You’ve probably never heard of this extinct Dongguan local specialty, but you’ve certainly visited Hong Kong, right? The once barren fishing island was a hub to ship out Guan Incense to South East Asia and the Middle East 700 years ago. It’s widely believed that Hong Kong, literally meaning “fragrant port,” acquired its name from it.
As one variety of agarwood, a source of fragrant wood, Guan Incense is considered the top grade and finest of all incense products and the only one named after a city’s name. Relying on its unique aroma, it became a luxury and was only accessible by the noble and imperial class. It had been a tribute to the imperial family for hundreds of years. People believe it can calm down the mind, purify the body and spirit, and sharpen the senses.

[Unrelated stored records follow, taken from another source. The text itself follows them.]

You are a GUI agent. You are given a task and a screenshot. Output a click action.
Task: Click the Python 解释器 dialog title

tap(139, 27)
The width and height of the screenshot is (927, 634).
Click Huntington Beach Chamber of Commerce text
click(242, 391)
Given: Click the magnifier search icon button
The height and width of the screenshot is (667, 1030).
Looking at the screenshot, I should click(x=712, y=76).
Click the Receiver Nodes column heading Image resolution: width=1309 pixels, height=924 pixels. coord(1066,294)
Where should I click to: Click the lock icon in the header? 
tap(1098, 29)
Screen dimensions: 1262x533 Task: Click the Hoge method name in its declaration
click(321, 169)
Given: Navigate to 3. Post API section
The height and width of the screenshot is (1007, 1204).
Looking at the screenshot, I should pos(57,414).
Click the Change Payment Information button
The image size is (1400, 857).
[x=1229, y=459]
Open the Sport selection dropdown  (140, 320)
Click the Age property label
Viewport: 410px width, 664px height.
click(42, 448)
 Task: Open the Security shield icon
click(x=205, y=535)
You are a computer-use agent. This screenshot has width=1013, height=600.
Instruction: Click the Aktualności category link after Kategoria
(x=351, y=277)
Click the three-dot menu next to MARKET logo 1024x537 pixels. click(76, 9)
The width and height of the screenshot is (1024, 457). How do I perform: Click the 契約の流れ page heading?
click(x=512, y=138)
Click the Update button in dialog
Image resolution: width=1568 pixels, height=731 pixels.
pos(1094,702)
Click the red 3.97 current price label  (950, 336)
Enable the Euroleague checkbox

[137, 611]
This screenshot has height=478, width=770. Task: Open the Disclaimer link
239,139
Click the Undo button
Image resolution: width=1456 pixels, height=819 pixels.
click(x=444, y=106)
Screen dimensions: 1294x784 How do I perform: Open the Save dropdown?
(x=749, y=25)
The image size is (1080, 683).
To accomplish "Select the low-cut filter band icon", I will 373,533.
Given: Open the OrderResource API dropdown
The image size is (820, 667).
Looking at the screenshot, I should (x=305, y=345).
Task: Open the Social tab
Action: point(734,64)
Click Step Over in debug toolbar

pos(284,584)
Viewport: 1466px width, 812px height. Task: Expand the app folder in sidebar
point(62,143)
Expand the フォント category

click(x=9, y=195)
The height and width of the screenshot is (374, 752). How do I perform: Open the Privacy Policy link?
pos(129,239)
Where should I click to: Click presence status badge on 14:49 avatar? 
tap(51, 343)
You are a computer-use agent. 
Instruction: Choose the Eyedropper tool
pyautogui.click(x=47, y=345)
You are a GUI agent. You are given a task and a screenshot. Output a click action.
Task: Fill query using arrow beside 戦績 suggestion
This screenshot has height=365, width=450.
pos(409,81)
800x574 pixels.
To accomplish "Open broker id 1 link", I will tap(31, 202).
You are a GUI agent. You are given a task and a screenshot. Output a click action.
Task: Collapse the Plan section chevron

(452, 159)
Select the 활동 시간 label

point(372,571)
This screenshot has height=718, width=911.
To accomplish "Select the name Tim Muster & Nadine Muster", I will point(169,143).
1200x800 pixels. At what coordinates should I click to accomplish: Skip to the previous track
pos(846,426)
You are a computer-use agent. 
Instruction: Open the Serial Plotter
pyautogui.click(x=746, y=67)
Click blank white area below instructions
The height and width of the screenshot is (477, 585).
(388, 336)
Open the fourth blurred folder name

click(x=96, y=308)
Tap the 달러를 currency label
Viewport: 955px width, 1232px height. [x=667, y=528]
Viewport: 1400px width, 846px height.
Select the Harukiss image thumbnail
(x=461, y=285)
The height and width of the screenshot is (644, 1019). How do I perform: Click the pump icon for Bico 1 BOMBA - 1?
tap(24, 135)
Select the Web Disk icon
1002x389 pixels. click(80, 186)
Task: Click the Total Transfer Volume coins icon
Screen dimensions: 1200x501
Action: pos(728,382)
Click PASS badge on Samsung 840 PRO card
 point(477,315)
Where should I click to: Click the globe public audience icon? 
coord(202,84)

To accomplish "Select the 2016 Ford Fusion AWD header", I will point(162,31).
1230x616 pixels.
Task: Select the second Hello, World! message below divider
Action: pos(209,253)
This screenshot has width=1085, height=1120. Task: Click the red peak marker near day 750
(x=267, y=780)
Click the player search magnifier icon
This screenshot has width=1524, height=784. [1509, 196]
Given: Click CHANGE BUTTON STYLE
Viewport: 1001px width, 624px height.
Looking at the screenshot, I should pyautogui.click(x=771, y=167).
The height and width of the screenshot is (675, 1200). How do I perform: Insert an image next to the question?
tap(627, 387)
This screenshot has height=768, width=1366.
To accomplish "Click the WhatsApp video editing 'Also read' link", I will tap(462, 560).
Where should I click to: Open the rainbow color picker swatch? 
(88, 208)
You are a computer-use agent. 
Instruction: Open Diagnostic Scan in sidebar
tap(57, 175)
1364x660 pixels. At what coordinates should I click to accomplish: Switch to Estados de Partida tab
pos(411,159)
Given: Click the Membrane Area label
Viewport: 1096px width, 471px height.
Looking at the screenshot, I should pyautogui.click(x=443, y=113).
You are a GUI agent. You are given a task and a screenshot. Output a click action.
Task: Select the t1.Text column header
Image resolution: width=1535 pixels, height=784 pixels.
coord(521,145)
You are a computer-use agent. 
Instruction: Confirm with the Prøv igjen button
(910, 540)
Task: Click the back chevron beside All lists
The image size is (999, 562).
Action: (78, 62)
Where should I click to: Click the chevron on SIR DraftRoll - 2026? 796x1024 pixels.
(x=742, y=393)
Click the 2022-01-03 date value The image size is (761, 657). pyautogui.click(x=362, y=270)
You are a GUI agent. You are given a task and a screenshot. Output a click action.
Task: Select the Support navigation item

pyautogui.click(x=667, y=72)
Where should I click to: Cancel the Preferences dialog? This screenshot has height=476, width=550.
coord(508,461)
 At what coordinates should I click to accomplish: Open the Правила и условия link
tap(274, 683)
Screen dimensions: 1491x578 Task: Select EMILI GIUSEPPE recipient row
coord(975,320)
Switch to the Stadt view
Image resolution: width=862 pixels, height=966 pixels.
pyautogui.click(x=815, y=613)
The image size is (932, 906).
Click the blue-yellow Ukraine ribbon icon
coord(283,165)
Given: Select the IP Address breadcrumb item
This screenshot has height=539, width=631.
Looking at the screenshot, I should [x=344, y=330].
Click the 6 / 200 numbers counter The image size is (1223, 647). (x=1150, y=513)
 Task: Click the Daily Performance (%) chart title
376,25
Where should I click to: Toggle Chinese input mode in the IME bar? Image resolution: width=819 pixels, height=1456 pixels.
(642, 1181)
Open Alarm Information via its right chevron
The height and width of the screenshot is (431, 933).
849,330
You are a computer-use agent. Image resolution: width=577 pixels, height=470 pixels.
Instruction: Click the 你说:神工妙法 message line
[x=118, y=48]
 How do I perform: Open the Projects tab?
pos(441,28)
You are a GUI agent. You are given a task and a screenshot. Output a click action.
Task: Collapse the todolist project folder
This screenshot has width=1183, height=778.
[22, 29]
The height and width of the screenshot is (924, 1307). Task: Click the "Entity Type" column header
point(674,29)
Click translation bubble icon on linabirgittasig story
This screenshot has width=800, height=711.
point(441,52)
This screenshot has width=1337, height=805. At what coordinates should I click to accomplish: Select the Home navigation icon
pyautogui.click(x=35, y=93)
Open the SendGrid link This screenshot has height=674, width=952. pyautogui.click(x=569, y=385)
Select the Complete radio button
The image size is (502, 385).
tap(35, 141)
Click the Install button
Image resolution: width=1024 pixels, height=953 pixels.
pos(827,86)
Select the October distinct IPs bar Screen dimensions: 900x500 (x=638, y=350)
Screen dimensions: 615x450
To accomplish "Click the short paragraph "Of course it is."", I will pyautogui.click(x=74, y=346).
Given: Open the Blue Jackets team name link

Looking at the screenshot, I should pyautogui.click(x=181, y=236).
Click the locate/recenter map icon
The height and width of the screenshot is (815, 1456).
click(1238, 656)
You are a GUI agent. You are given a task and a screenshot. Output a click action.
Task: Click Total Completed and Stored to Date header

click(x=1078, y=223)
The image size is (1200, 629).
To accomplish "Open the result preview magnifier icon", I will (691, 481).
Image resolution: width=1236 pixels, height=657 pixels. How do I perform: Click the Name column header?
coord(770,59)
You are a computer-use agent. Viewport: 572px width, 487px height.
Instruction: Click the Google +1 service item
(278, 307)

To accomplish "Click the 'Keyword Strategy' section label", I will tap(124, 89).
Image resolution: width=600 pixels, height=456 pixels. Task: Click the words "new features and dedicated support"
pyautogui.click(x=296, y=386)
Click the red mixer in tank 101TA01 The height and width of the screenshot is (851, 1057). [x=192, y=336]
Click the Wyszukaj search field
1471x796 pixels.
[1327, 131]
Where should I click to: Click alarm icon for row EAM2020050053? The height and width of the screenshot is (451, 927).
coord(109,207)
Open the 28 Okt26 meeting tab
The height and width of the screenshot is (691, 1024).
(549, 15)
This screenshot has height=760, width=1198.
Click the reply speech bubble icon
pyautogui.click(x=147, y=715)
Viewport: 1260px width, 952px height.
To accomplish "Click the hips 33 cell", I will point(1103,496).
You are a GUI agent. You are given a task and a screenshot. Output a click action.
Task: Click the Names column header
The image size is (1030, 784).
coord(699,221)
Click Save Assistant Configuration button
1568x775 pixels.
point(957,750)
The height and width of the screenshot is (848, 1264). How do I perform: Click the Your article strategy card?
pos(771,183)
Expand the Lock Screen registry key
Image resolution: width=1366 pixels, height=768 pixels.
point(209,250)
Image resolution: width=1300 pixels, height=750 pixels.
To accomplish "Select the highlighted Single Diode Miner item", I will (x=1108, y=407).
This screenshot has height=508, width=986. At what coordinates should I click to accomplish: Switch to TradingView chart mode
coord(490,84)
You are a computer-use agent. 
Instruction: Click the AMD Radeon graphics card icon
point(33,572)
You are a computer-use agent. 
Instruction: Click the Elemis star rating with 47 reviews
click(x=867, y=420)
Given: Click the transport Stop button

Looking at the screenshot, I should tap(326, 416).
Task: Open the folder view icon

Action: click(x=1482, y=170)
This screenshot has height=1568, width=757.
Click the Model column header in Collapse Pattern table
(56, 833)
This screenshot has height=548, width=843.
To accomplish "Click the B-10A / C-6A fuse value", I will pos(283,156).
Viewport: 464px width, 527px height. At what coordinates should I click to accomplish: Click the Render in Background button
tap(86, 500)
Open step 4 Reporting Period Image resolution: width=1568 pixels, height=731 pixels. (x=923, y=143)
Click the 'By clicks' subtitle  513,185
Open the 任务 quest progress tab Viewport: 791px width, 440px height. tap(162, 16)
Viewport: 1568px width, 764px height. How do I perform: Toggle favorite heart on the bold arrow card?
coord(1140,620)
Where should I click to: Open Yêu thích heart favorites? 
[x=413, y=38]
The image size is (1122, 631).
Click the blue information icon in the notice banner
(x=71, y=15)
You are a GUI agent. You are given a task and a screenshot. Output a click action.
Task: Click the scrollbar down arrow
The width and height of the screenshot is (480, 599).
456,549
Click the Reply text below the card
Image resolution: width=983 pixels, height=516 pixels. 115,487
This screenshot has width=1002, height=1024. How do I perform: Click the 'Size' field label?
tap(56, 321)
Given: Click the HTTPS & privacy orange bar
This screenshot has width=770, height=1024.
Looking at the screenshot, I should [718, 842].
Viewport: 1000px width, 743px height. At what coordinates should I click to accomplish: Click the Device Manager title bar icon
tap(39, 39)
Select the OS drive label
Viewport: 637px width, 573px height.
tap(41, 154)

Craving for the sandy and stony earth in Dongguan’s nowadays Dalingshan and Liaobu Town areas, Guan Incense has been largely planted in the last 1,000 years, and previously formed a thriving industry around Ming and Qing Dynasty (1368-1911). The Liaobu incense market was one of the four most famous ancient markets in Guangdong. On the first, fourth, and seventh date of every month, it attracted merchants, dealers, and collectors from around the province.
During the Cultural Revolution, as a symbol of old lavish life, the whole industry was ruthlessly disrupted and destroyed. If any of these trees had ever survived from this man-made disaster, they were certainly uprooted by urban development. Since the 1980s, factories, commercial buildings and apartments were erected on every inch of the territory. Although the government has acted and planted thousands of Guan Incense trees in recent decades, the capacity of the historic product is still extremely scarce. The price of the end product, Guan Incense powder for example, is three times more than gold.
As one variety of agarwood, a source of fragrant wood, Guan Incense is considered the top grade and finest of all incense products and the only one named after a city’s name.
The long and slow forming process of Guan Incense is one of the reasons why it’s so expensive. When an agarwood tree is physically impaired, either by worms or strong wind, it will release a special oil to heal its wound. After years of deposition, the oil forms a solid crystal which becomes surprisingly aromatic. On a Guan Incense farm, trees are deliberately cut and chopped to make incisions to form the crystal—it’s sort of “tree abuse” if you ask me. It usually takes at least seven to eight years for the tree to grow enough before the first cut. And apparently, the older the tree, the better quality the incense can become.
How to appreciate incense burning?
Because it’s so valuable, you must carry out a ceremony to burn it, known as “Xiangdao” (way of incense). Similar to a tea ceremony, special tools like spoons, brushes, and burners are made for the ceremony.
- First, the old ash powder inside a burner is smoothed to a flat surface, to be used for the base.
- Secondly, a mold is gently placed on top of the ashes, and incense powder is spooned on top. Incense is carefully pushed in to fill the mold.
- Thirdly, gently and steadily the mold is lifted as not to disturb the powder. This is the most delicate step.
- Finally, the flame spreads out across the pattern as the smoke curls up gracefully and soothing fragrance rises. The sweetness and mellowness fill your nose and spread throughout your body.
Where to watch this?
Shangzhengtang Agarwood Museum: Located inside 33 Town Creative Park, opposite of Dynacity Shopping Mall, the museum is not finalized yet but you won’t miss its ancient-style storefront and a bright-red traditional archway. Founded by Guangdong Shangzhengtang Group, a company claims to specialize in Guan Incense culture, preservation and development, the store showcases various products from their farm in Dalingshan. You can walk into the store and make a reservation for an incense burning demonstration. Since they don’t speak English, it’s wise to bring a Chinese friend. The show is free of charge but be aware that they will try to persuade you to buy their products.